Sergey Nazarov scite author profile

Bacteriophage phi92 is a large, lytic myovirus isolated in 1983 from pathogenic Escherichia coli strains that carry a polysialic acid capsule. Here we report the genome organization of phi92, the cryoelectron microscopy reconstruction of its virion, and the reinvestigation of its host specificity. The genome consists of a linear, double-stranded 148,612-bp DNA sequence containing 248 potential open reading frames and 11 putative tRNA genes. Orthologs were found for 130 of the predicted proteins. Most of the virion proteins showed significant sequence similarities to proteins of myoviruses rv5 and PVP-SE1, indicating that phi92 is a new member of the novel genus of rv5-like phages.
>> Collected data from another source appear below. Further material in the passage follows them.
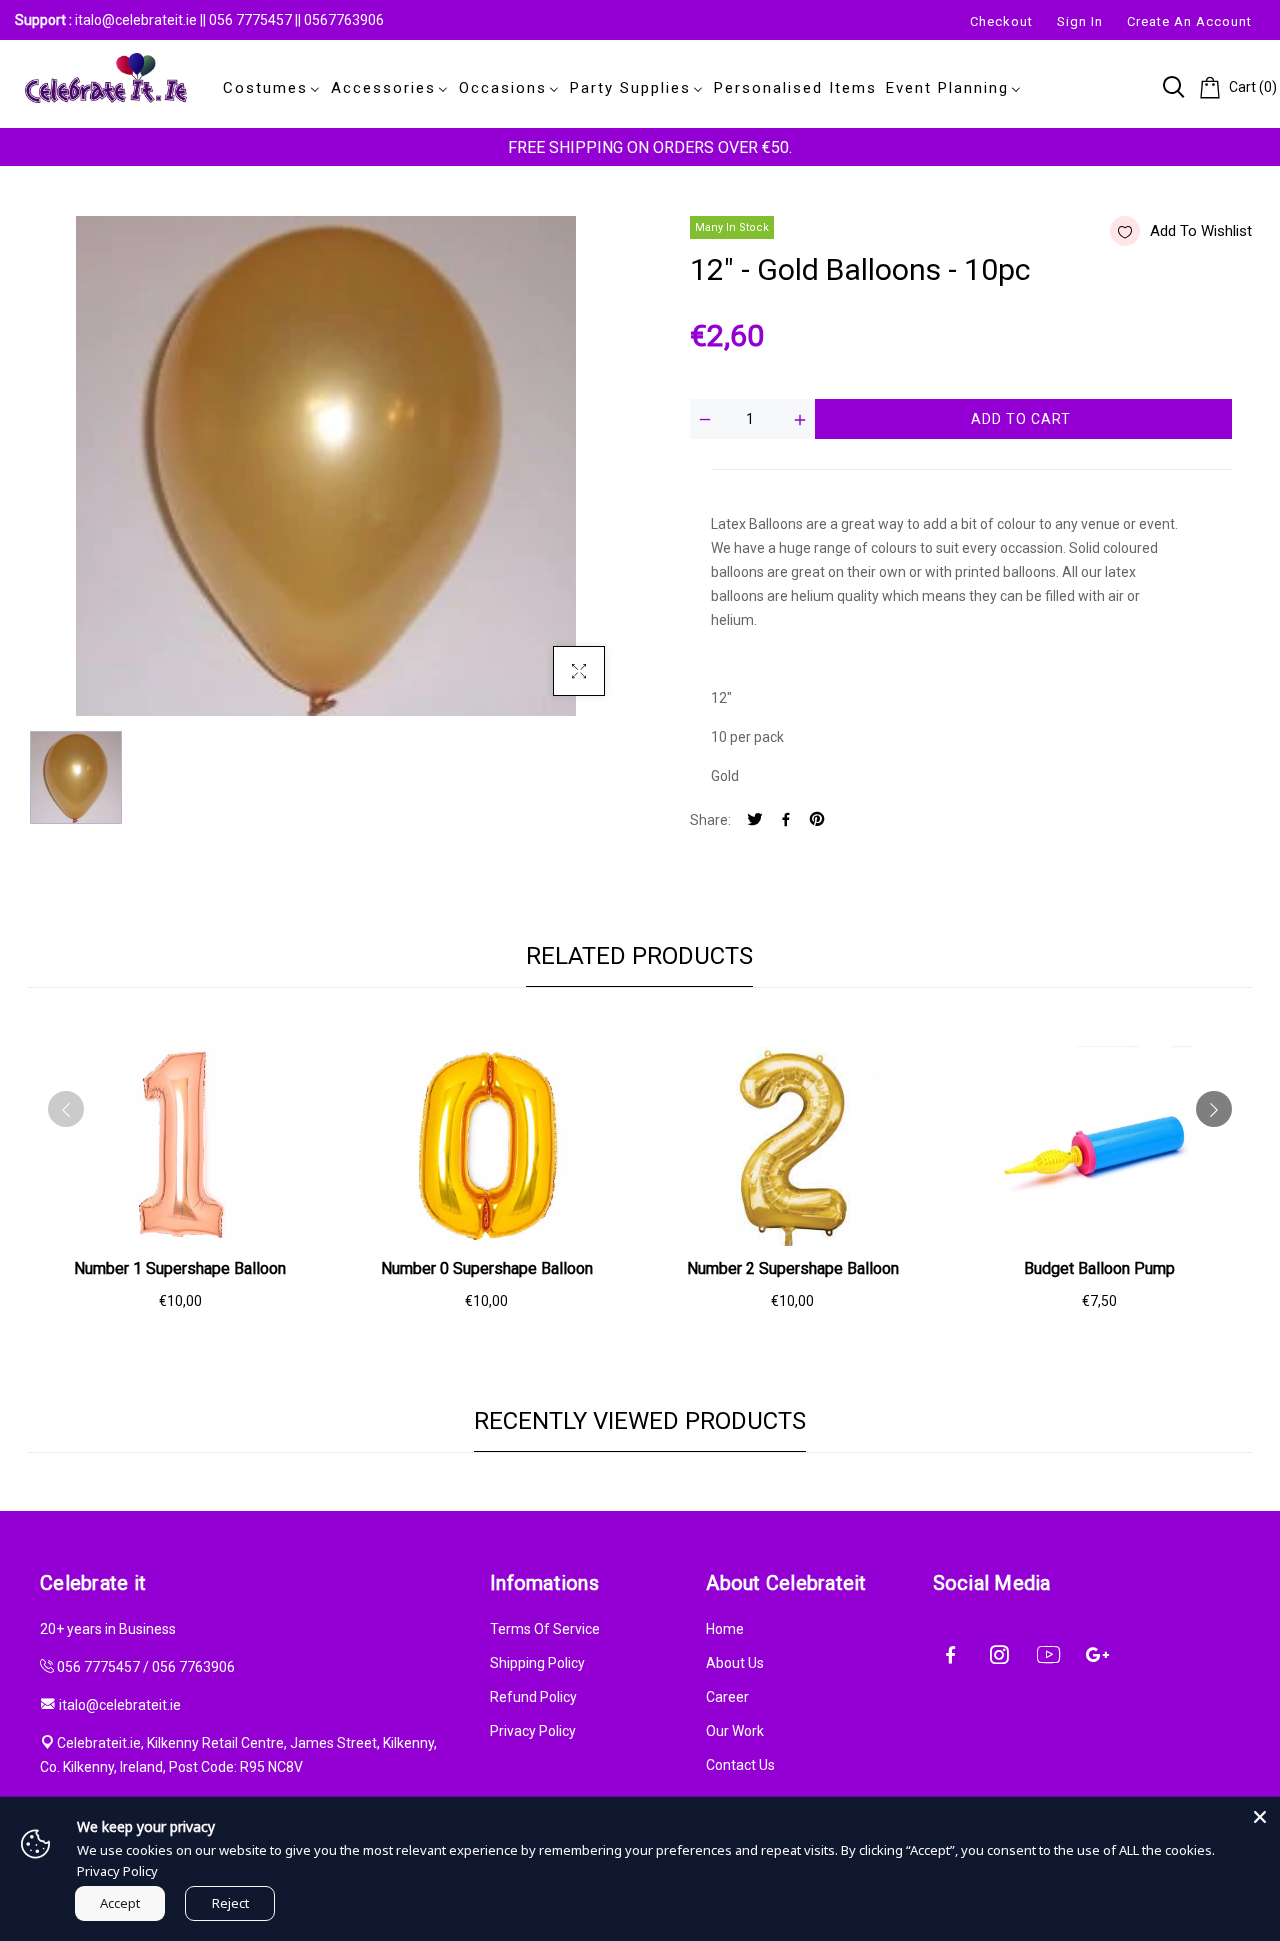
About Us (735, 1663)
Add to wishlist (1201, 231)
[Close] (1260, 1817)
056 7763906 (193, 1667)
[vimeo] (817, 820)
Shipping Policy (537, 1663)
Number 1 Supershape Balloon (180, 1268)
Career (727, 1697)
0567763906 (344, 20)
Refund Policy (533, 1697)
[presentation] (66, 1109)
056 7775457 (252, 20)
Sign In (1080, 21)
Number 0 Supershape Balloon (487, 1268)
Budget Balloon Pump (1099, 1268)
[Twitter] (755, 820)
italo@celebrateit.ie (136, 20)
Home (725, 1629)
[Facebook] (786, 820)
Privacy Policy (533, 1731)
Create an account (1189, 21)
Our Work (735, 1731)
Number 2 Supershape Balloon (793, 1268)
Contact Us (740, 1765)
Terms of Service (545, 1629)
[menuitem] (268, 88)
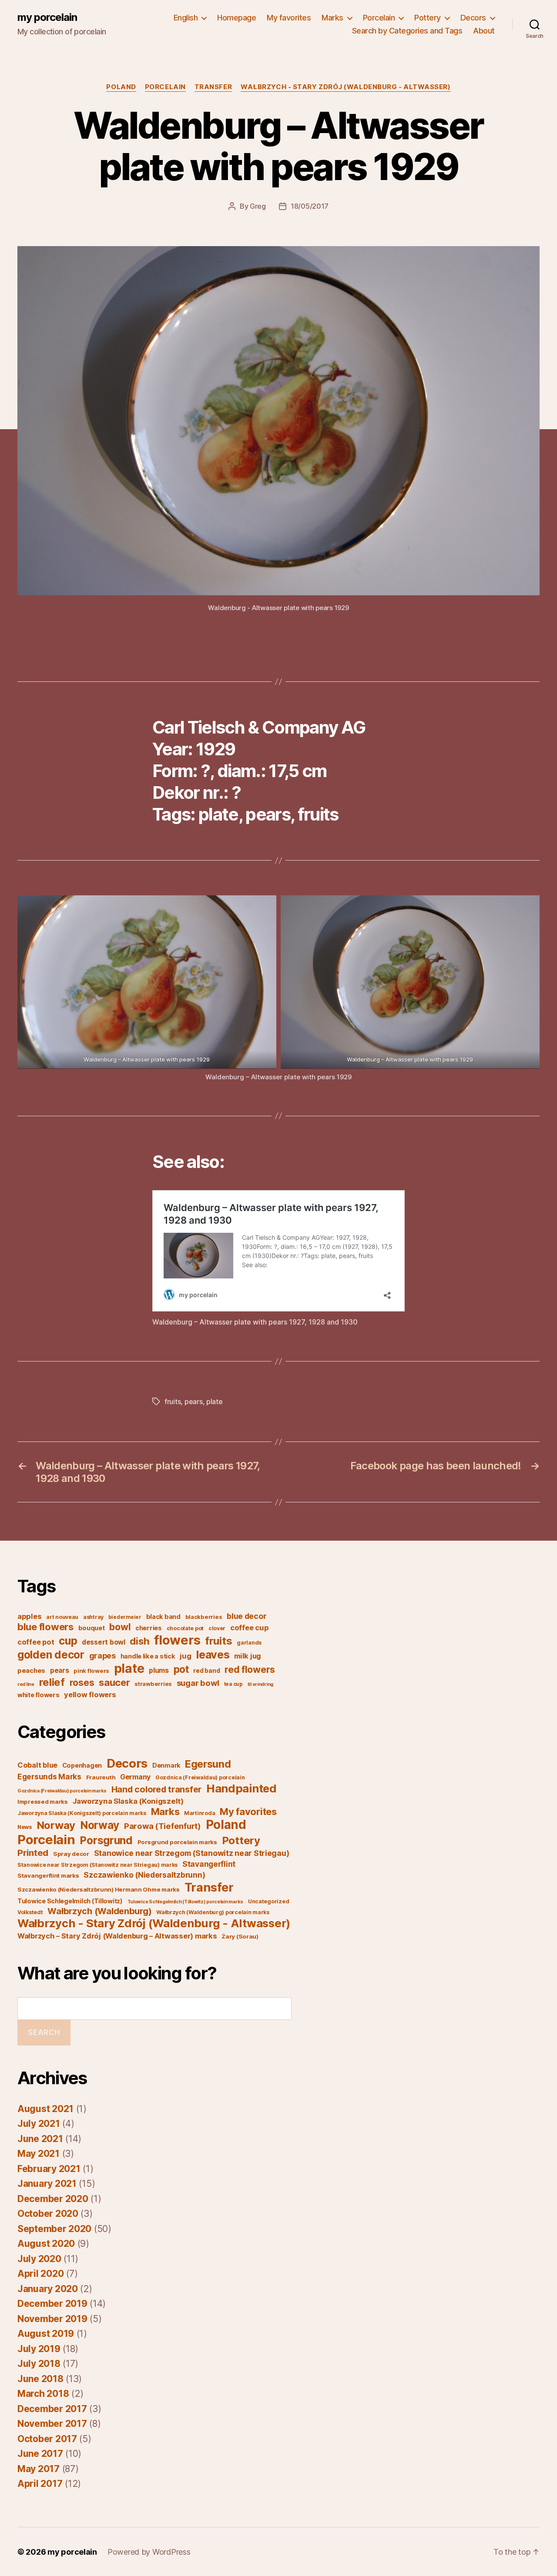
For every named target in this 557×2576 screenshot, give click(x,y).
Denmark (166, 1765)
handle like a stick (148, 1656)
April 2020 (40, 2273)
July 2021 (38, 2123)
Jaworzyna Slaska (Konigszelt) (128, 1801)
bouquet (91, 1628)
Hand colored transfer (156, 1789)
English (186, 17)
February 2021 (49, 2168)
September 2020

Reinvestigation of phi92 host specificity showed that the host range is not limited to polysialic acid-encapsulated Escherichia coli but includes most laboratory strains of Escherichia coli and many Salmonella strains. Structure analysis of the phi92 virion demonstrated the presence of four different types of tail fibers and/or tailspikes, which enable the phage to use attachment sites on encapsulated and nonencapsulated bacteria. With this report, we provide the first detailed description of a multivalent, multispecies phage armed with a host cell adsorption apparatus resembling a nanosized Swiss army knife. The genome, structure, and, in particular, the organization of the baseplate of phi92 demonstrate how a bacteriophage can evolve into a multi-pathogen-killing agent.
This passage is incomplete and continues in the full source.